━━━ SUPPLIED MATERIAL

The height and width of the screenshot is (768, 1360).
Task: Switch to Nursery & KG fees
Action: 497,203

━━━━━━
━━━ SUPPLIED MATERIAL

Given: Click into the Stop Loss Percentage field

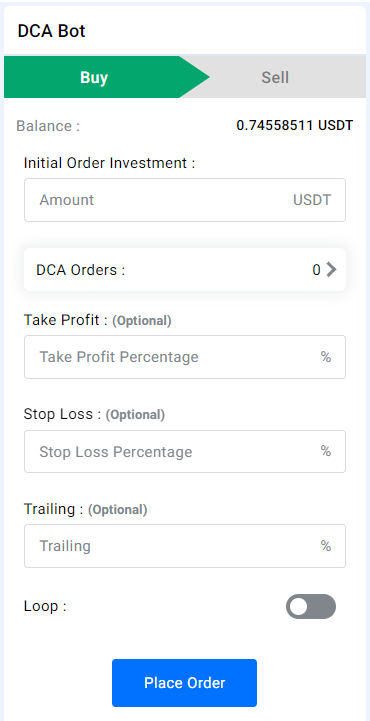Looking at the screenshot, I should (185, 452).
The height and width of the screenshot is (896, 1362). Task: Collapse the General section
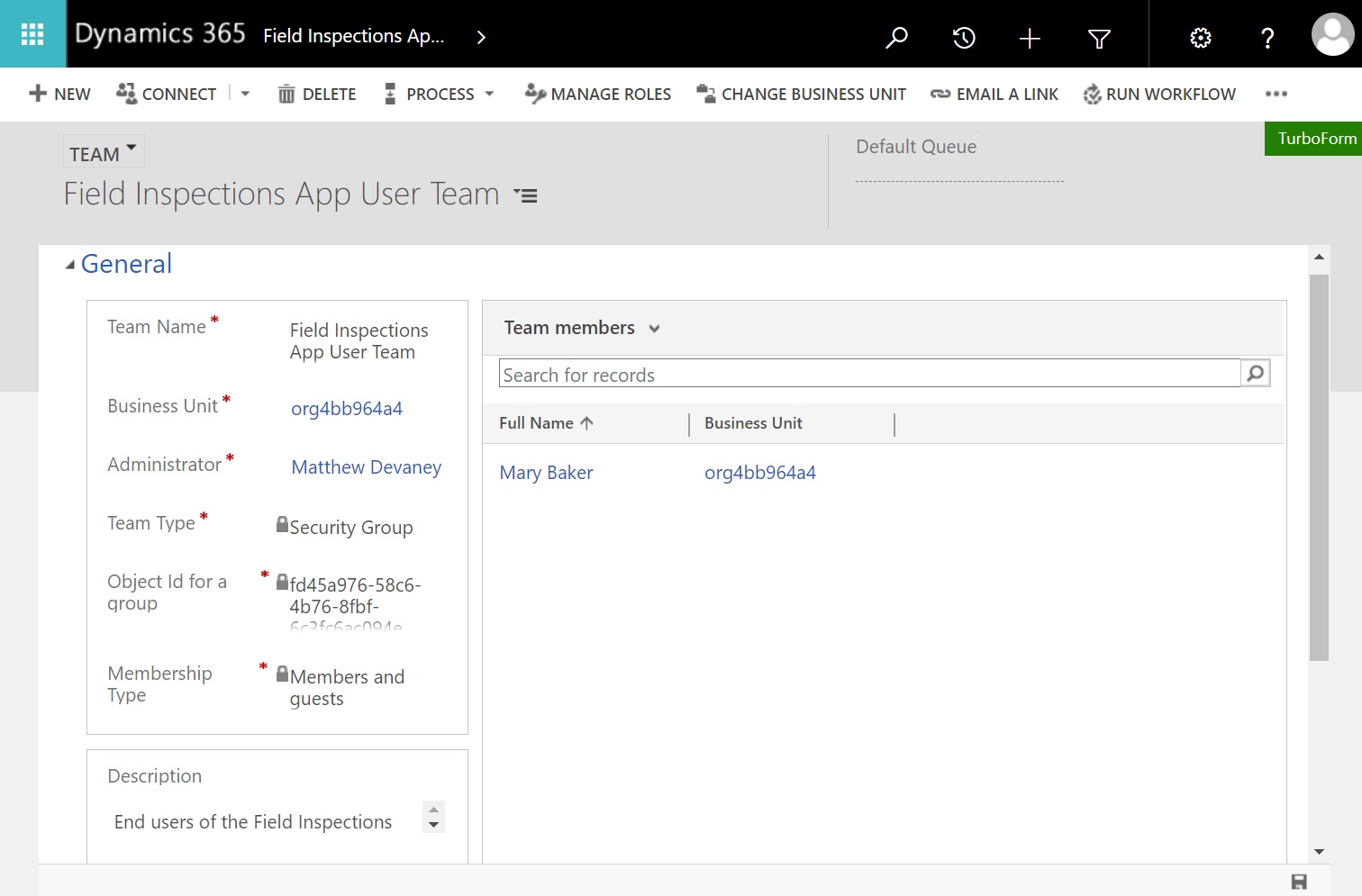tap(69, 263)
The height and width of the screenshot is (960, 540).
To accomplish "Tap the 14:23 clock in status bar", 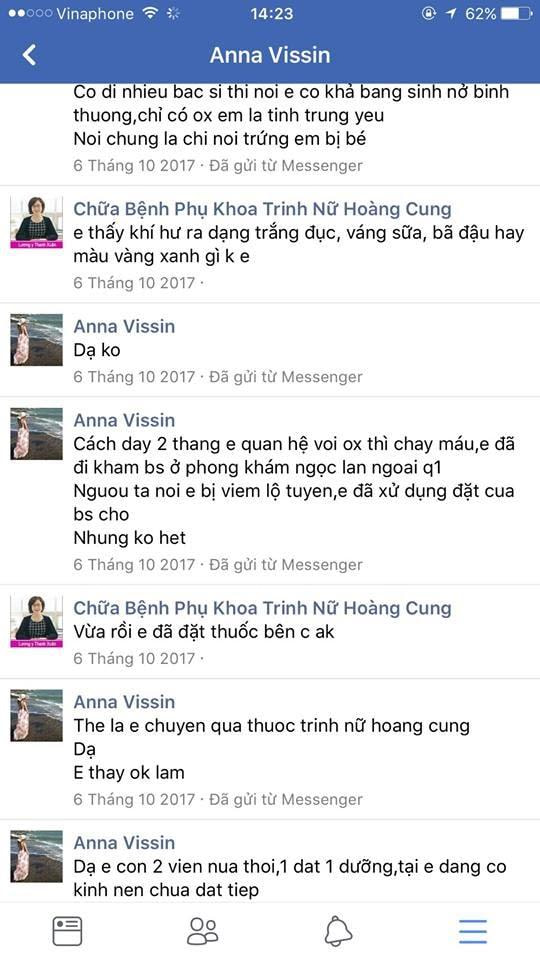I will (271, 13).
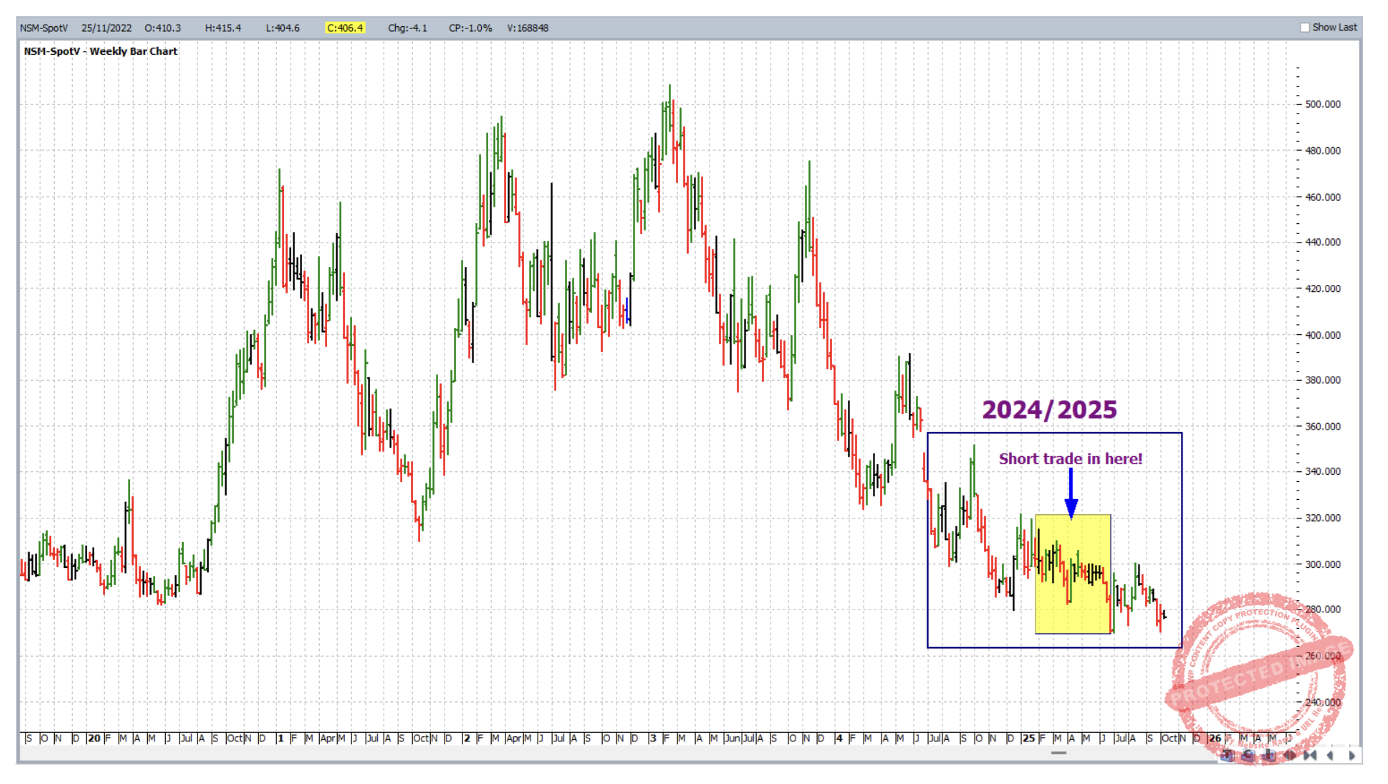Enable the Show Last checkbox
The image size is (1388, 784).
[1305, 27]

━━━━━━

WORK TO BE COMPLETED – Only one part of the material above is wanted: the lines from the one with "Given: Click into" up to and including the one with "The height and width of the screenshot is (960, 540).". Please copy them exactly, pictures left out.

EXPECTED ANSWER –
Given: Click into the Stop Loss Percentage field

Looking at the screenshot, I should (185, 452).
The height and width of the screenshot is (896, 1362). Task: Collapse the General section
tap(69, 263)
The height and width of the screenshot is (960, 540).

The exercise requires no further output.